■ **Problema a resolver**: En los datos que siguen, toma la parte que empieza con la línea que contiene "This screenshot has width=1168, height=524." y termina con la línea que contiene "Click the Buy", ambas incluidas, y renombra "Downloads" como "Documents". Devuelve solo esas líneas, sin ningún otro cambio.

------------------------------------------------------------

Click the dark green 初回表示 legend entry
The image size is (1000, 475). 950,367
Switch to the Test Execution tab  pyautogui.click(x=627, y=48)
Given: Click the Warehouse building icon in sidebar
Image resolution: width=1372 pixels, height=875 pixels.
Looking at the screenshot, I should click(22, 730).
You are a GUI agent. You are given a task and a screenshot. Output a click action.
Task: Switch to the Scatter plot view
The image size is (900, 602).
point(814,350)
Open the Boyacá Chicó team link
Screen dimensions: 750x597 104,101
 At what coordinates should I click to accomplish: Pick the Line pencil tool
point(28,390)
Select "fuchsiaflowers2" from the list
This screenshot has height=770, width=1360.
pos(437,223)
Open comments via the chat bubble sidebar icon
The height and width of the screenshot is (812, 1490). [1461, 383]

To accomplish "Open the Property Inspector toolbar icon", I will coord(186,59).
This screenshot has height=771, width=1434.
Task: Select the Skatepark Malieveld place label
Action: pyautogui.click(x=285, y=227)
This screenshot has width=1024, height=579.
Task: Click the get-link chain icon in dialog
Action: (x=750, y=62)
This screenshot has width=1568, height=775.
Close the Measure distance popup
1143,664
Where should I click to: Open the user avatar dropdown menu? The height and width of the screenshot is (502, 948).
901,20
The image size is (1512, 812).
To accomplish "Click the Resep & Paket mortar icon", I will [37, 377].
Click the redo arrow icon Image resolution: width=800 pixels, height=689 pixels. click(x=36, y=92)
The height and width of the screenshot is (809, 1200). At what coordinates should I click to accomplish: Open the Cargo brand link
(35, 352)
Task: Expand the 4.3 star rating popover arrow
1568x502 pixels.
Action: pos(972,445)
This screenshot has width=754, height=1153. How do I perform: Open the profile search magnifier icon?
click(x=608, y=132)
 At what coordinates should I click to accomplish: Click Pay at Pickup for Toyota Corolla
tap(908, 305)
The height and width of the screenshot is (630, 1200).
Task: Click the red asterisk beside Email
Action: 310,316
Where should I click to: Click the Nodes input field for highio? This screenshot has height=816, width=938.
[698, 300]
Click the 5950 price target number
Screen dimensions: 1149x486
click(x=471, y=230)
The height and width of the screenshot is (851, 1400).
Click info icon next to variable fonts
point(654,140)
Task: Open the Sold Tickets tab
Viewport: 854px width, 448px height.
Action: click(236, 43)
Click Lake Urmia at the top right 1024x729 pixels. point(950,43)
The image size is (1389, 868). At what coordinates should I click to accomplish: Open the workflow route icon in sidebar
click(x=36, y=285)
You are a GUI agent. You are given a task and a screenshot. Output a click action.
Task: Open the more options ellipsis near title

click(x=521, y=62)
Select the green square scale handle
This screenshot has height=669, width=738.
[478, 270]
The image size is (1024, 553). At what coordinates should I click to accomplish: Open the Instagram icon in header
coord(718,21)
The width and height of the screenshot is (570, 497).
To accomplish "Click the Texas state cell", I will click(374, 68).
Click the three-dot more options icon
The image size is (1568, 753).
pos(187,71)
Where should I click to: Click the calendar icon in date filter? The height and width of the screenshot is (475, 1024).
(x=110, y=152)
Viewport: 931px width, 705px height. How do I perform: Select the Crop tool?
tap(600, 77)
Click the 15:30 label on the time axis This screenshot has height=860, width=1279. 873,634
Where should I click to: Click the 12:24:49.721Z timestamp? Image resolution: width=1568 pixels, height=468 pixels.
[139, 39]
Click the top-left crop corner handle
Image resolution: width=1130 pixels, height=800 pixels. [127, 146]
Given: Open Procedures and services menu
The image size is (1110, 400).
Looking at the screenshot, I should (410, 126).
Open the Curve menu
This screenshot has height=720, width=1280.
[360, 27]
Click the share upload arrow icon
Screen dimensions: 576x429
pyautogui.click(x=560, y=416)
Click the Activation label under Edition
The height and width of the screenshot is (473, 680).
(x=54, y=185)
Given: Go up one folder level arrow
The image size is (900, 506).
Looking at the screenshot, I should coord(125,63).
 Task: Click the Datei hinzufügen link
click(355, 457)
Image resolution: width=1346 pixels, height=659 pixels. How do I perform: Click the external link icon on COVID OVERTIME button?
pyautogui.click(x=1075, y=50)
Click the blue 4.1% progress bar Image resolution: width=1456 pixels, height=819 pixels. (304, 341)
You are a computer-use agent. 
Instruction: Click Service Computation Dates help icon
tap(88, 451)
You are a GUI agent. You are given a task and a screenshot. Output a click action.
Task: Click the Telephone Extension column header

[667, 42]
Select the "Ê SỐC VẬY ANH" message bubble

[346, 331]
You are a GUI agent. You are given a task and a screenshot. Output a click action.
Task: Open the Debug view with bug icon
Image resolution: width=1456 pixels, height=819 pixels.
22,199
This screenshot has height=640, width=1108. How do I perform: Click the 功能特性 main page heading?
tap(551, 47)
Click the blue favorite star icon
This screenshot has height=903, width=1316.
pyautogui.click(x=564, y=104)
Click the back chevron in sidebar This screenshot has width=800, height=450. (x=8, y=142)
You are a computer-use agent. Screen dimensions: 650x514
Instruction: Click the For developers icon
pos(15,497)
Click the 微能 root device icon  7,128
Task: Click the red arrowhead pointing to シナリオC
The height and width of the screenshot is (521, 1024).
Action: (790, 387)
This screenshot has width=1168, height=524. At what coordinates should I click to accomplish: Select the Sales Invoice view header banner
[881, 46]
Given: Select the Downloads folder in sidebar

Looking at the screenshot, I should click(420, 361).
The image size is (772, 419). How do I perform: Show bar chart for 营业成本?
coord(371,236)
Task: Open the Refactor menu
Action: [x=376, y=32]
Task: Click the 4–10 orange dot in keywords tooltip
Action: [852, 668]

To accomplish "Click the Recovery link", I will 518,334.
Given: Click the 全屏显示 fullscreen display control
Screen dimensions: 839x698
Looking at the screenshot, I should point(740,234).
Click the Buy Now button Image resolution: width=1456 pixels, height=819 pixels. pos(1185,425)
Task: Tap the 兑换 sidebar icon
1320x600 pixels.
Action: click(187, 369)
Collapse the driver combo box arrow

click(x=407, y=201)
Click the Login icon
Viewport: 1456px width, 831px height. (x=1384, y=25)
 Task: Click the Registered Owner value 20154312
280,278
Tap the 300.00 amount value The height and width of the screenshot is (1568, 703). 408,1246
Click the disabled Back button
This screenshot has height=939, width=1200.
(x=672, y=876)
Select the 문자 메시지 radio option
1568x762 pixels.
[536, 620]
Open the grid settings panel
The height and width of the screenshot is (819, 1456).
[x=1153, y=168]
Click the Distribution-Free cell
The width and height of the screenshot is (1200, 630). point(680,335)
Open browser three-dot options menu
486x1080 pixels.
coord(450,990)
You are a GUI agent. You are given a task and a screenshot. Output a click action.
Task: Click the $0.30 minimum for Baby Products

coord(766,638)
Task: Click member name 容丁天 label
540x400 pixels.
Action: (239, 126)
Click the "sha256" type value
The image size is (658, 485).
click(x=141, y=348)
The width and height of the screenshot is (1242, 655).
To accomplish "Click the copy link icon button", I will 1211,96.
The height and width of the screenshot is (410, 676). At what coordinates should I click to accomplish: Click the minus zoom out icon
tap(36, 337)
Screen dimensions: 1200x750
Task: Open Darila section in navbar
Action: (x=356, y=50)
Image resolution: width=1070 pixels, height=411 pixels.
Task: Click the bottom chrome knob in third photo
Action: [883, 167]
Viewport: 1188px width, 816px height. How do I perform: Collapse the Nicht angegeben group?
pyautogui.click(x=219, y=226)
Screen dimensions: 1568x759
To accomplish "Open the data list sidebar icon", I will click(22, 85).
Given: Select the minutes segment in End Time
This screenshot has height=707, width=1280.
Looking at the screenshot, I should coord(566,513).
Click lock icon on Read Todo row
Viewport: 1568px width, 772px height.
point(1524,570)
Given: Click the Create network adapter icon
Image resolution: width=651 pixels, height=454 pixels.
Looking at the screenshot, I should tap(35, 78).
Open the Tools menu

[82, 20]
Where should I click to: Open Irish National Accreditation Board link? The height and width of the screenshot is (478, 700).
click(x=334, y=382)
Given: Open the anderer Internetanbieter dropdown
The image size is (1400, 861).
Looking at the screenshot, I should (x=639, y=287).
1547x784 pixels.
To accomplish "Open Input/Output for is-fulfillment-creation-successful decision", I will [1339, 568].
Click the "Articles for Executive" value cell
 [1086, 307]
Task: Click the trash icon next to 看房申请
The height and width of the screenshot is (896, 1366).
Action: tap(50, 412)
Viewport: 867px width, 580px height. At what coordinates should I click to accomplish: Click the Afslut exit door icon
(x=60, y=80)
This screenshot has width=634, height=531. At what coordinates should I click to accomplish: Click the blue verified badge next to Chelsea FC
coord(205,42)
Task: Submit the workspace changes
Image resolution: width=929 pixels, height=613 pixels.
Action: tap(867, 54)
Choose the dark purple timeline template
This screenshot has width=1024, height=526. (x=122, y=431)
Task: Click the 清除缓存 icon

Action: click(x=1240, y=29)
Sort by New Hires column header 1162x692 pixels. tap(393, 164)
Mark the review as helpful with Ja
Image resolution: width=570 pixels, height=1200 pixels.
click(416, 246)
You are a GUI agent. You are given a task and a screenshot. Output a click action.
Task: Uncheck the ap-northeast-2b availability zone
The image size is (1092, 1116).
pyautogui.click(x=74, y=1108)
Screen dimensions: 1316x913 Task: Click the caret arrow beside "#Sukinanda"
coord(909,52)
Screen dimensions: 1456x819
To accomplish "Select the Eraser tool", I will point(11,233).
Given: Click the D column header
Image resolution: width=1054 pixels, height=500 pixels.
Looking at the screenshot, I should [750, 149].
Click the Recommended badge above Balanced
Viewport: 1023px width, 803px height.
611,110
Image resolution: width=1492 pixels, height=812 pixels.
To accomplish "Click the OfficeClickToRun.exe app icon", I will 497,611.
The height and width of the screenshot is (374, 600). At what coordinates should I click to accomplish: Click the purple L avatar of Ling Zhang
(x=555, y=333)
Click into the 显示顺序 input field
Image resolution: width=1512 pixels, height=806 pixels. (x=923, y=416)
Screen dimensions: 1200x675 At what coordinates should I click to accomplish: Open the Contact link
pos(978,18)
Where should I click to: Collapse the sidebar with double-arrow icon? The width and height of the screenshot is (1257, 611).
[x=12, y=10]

------------------------------------------------------------

■ **Respuesta al ejercicio**:
This screenshot has width=1168, height=524. At what coordinates should I click to accomplish: Select the Sales Invoice view header banner
[881, 46]
Given: Select the Documents folder in sidebar

Looking at the screenshot, I should click(420, 361).
The image size is (772, 419). How do I perform: Show bar chart for 营业成本?
coord(371,236)
Task: Open the Refactor menu
Action: [x=376, y=32]
Task: Click the 4–10 orange dot in keywords tooltip
Action: [852, 668]

To accomplish "Click the Recovery link", I will 518,334.
Given: Click the 全屏显示 fullscreen display control
Screen dimensions: 839x698
Looking at the screenshot, I should point(740,234).
Click the Buy Now button Image resolution: width=1456 pixels, height=819 pixels. pos(1185,425)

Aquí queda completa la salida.